NetBSD/gnu/dist/gawk/doc/awkforai.txt

Draft for ACM SIGPLAN Patterns (Language Trends)

1996

Why GAWK for AI?

Ronald P. Loui

Most people are surprised when I tell them what language we use in our
undergraduate AI programming class.  That's understandable.  We use
GAWK.  GAWK, Gnu's version of Aho, Weinberger, and Kernighan's old
pattern scanning language isn't even viewed as a programming language by
most people.  Like PERL and TCL, most prefer to view it as a "scripting
language."  It has no objects; it is not functional; it does no built-in
logic programming.  Their surprise turns to puzzlement when I confide
that (a) while the students are allowed to use any language they want;
(b) with a single exception, the best work consistently results from
those working in GAWK.  (footnote:  The exception was a PASCAL
programmer who is now an NSF graduate fellow getting a Ph.D. in
mathematics at Harvard.) Programmers in C, C++, and LISP haven't even
been close (we have not seen work in PROLOG or JAVA).

Why GAWK?

There are some quick answers that have to do with the pragmatics of
undergraduate programming.  Then there are more instructive answers that
might be valuable to those who debate programming paradigms or to those
who study the history of AI languages.  And there are some deep
philosophical answers that expose the nature of reasoning and symbolic
AI.  I think the answers, especially the last ones, can be even more
surprising than the observed effectiveness of GAWK for AI.

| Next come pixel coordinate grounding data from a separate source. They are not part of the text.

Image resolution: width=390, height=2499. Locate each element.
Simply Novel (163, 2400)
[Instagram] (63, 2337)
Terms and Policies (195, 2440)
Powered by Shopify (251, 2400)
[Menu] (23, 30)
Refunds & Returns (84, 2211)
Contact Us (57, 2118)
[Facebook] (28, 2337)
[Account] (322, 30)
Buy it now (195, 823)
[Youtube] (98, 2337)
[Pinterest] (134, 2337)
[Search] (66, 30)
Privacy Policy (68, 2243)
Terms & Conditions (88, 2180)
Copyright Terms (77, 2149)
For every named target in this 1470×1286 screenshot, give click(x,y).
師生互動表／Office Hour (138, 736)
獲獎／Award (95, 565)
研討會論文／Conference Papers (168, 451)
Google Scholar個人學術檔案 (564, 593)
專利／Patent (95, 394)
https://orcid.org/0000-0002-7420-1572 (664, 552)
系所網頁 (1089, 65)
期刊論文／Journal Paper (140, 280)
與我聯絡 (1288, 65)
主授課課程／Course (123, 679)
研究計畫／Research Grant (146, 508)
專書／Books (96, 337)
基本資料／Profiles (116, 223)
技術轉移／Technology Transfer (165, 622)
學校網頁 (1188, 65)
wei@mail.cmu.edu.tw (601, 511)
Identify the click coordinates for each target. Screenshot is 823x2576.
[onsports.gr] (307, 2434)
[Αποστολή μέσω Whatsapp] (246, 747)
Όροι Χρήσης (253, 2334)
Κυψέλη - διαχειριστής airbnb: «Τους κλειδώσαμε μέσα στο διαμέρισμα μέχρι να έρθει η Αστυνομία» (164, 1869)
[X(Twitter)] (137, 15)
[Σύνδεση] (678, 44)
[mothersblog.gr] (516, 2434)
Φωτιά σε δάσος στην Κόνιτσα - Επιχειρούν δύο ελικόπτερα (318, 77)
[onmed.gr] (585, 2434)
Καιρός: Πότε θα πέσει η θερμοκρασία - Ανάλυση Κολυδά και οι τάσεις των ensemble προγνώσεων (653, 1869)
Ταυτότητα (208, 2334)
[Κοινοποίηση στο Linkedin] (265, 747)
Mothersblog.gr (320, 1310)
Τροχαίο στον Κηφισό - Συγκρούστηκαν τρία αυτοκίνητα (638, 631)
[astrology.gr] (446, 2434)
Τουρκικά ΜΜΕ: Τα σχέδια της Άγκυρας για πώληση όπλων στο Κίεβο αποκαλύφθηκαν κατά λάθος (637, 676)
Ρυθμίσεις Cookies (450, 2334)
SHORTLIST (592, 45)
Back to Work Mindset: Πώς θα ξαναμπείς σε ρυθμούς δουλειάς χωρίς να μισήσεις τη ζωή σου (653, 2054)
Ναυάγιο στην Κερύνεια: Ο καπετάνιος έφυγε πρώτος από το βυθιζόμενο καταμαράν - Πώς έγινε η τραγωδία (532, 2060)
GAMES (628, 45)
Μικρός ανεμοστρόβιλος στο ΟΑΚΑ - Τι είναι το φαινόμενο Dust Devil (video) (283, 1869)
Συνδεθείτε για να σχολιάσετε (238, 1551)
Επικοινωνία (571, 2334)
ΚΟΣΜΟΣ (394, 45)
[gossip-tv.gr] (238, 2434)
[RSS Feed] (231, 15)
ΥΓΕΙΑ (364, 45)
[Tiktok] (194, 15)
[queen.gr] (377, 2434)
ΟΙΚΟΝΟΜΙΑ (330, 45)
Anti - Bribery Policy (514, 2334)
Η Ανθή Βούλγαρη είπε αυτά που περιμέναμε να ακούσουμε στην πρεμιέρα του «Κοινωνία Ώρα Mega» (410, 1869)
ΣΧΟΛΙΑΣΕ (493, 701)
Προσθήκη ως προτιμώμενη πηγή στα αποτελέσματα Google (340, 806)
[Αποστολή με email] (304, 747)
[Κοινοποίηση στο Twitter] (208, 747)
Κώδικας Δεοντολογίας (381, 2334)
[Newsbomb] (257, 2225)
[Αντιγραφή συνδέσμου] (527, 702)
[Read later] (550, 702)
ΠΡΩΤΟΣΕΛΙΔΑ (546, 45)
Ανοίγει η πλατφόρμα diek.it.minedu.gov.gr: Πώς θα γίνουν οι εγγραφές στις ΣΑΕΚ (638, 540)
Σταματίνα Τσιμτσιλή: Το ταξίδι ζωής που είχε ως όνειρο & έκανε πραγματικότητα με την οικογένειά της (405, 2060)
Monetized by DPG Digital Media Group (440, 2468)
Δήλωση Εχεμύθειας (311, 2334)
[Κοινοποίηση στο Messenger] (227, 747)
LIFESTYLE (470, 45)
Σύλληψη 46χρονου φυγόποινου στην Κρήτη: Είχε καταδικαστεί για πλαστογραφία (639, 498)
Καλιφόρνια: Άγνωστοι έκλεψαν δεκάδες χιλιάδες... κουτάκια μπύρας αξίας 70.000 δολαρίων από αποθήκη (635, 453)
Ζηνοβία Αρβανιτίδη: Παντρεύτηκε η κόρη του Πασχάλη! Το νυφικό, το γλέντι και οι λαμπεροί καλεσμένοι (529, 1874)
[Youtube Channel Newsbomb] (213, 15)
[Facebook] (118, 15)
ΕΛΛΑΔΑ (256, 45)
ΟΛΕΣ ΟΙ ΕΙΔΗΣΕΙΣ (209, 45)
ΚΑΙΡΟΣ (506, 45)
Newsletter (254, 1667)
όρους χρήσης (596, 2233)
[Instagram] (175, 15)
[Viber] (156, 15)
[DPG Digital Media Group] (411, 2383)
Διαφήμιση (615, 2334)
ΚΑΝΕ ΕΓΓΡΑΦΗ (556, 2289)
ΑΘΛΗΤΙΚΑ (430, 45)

First it must be confessed that PERL programmers can cobble together AI
projects well, too.  Most of GAWK's attractiveness is reproduced in
PERL, and the success of PERL forebodes some of the success of GAWK.
Both are powerful string-processing languages that allow the programmer
to exploit many of the features of a UNIX environment.  Both provide
powerful constructions for manipulating a wide variety of data in
reasonably efficient ways.  Both are interpreted, which can reduce
development time.  Both have short learning curves.  The GAWK manual can
be consumed in a single lab session and the language can be mastered by
the next morning by the average student.  GAWK's automatic
initialization, implicit coercion, I/O support and lack of pointers
forgive many of the mistakes that young programmers are likely to make.
Those who have seen C but not mastered it are happy to see that GAWK
retains some of the same sensibilities while adding what must be
regarded as spoonsful of syntactic sugar.  Some will argue that
PERL has superior functionality, but for quick AI applications, the
additional functionality is rarely missed.  In fact, PERL's terse syntax
is not friendly when regular expressions begin to proliferate and
strings contain fragments of HTML, WWW addresses, or shell commands.
PERL provides new ways of doing things, but not necessarily ways of
doing new things.

In the end, despite minor difference, both PERL and GAWK minimize
programmer time.  Neither really provides the programmer the setting in
which to worry about minimizing run-time.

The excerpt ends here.